[START OF EXCERPTED DATA]
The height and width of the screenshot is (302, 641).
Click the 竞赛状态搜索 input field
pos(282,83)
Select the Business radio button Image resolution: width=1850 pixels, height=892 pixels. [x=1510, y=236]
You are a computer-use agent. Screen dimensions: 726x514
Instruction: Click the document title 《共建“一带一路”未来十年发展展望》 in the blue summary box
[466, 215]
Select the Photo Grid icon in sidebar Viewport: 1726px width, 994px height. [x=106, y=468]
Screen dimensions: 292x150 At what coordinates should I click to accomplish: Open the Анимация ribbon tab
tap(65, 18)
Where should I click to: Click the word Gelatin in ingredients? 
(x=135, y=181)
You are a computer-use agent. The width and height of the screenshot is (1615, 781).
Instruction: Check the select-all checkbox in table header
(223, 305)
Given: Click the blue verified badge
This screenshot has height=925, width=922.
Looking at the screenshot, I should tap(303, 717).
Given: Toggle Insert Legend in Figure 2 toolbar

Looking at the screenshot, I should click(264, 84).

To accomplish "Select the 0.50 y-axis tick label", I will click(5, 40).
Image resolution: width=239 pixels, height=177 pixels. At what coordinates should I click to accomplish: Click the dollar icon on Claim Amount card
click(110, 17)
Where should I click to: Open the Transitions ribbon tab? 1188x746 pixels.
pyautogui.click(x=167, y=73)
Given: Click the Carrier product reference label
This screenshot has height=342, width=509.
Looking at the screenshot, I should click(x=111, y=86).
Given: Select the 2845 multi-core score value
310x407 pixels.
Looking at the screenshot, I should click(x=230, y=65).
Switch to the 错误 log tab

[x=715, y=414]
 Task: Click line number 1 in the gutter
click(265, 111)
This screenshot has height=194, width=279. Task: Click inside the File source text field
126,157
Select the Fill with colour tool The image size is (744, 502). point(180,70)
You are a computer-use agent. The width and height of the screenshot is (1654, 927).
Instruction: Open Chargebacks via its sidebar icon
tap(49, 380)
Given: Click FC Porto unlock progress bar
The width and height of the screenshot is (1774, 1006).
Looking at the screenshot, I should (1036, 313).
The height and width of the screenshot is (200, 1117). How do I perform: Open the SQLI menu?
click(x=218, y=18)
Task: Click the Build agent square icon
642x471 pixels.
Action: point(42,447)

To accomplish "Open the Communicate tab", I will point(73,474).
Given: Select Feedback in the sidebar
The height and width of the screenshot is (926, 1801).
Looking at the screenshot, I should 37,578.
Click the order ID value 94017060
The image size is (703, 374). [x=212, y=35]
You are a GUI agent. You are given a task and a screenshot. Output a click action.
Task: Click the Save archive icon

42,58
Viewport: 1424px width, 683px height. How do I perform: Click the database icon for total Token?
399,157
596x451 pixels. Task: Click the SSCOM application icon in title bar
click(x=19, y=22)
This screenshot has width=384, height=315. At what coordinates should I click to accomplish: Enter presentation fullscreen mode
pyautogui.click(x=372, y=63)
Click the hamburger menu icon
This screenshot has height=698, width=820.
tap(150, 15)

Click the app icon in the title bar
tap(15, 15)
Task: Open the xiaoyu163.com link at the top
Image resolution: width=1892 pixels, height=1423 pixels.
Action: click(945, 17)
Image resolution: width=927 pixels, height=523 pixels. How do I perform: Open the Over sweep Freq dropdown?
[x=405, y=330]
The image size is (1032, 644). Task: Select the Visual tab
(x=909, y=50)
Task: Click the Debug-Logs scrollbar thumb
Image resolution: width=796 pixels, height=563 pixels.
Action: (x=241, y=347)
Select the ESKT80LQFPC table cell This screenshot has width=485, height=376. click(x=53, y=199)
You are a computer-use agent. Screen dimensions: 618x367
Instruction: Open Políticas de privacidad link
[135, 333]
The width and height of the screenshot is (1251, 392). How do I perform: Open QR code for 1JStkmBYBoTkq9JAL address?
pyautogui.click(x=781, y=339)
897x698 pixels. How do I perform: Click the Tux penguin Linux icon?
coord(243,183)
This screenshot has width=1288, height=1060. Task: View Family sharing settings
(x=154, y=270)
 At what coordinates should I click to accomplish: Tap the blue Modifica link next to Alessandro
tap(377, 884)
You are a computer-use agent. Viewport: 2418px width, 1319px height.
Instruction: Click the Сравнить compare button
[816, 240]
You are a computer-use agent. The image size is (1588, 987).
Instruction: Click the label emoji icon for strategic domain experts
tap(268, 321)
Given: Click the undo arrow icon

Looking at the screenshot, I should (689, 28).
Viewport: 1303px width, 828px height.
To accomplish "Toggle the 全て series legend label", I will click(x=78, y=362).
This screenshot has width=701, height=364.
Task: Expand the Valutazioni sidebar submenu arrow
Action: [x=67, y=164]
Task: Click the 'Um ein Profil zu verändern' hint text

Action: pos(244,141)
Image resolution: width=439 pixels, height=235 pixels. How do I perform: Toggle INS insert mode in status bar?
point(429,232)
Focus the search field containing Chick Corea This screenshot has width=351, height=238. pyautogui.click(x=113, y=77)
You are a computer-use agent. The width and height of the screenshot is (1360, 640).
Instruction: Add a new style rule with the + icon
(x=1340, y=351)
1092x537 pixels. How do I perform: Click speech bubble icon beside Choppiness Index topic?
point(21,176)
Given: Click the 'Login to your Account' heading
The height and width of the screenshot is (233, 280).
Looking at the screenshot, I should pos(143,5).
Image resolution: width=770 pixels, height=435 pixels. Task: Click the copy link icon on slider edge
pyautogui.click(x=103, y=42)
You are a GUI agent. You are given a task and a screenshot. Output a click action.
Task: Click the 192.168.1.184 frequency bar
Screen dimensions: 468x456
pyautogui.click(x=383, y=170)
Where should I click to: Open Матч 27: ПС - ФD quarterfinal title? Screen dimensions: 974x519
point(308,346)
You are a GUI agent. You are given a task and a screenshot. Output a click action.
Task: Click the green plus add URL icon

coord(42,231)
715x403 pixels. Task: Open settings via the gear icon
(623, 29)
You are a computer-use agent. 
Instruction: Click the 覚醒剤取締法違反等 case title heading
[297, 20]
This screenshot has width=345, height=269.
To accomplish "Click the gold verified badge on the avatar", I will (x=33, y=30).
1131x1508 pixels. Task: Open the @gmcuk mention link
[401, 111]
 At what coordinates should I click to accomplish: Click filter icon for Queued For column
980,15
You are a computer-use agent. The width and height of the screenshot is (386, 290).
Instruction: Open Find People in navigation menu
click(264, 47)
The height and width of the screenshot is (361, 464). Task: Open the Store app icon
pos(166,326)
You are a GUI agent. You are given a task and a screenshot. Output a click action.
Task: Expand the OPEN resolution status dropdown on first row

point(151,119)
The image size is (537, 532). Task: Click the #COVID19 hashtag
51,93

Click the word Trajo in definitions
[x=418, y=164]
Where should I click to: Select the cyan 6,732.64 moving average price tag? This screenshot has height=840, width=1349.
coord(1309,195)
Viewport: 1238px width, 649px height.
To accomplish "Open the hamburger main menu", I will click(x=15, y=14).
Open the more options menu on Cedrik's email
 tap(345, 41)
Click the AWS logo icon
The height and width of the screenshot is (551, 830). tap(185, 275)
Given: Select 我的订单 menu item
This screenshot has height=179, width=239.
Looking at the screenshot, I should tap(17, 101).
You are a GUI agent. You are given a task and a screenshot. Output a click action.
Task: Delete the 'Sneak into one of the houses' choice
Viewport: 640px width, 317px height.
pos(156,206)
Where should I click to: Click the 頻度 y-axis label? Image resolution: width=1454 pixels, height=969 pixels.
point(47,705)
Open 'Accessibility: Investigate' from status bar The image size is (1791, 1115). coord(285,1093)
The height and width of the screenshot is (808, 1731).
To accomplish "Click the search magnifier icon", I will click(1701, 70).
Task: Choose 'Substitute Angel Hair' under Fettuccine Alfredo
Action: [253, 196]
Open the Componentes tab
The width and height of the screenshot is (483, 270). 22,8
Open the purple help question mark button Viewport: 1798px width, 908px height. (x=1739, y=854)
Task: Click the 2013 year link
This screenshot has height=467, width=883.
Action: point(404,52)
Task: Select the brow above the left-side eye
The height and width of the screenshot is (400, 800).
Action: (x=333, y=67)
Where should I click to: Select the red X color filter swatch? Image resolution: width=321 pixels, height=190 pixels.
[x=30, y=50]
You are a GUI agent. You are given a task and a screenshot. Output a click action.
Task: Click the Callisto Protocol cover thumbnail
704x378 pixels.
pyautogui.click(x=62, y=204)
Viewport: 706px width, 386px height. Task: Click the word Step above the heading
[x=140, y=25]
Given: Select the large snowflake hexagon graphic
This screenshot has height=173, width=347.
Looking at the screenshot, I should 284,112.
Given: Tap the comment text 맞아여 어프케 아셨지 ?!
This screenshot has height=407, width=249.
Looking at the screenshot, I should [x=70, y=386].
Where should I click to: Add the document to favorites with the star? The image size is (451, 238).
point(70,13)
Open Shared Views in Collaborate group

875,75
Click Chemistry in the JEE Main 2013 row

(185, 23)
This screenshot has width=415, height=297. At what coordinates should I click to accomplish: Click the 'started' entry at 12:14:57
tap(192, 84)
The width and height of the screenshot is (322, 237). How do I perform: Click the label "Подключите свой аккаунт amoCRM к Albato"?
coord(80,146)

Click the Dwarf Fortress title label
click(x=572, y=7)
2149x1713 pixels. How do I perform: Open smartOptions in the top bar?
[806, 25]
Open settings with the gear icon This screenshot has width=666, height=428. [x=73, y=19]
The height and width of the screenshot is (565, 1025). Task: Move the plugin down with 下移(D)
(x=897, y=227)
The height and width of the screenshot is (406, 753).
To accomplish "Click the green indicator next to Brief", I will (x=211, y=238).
[END OF EXCERPTED DATA]
--- WHAT YOU SHOULD DO ---
Please arrange every line from the one containing "2149x1713 pixels. How" through the end of the items, inclusive, as a Markdown table with the columns Row and Line. Number the rows and skip any blank lines.

--- EXERCISE RESPONSE ---
| Row | Line |
|---|---|
| 1 | 2149x1713 pixels. How do I perform: Open smartOptions in the top bar? |
| 2 | [806, 25] |
| 3 | Open settings with the gear icon This screenshot has width=666, height=428. [x=73, y=19] |
| 4 | The height and width of the screenshot is (565, 1025). Task: Move the plugin down with 下移(D) |
| 5 | (x=897, y=227) |
| 6 | The height and width of the screenshot is (406, 753). |
| 7 | To accomplish "Click the green indicator next to Brief", I will (x=211, y=238). |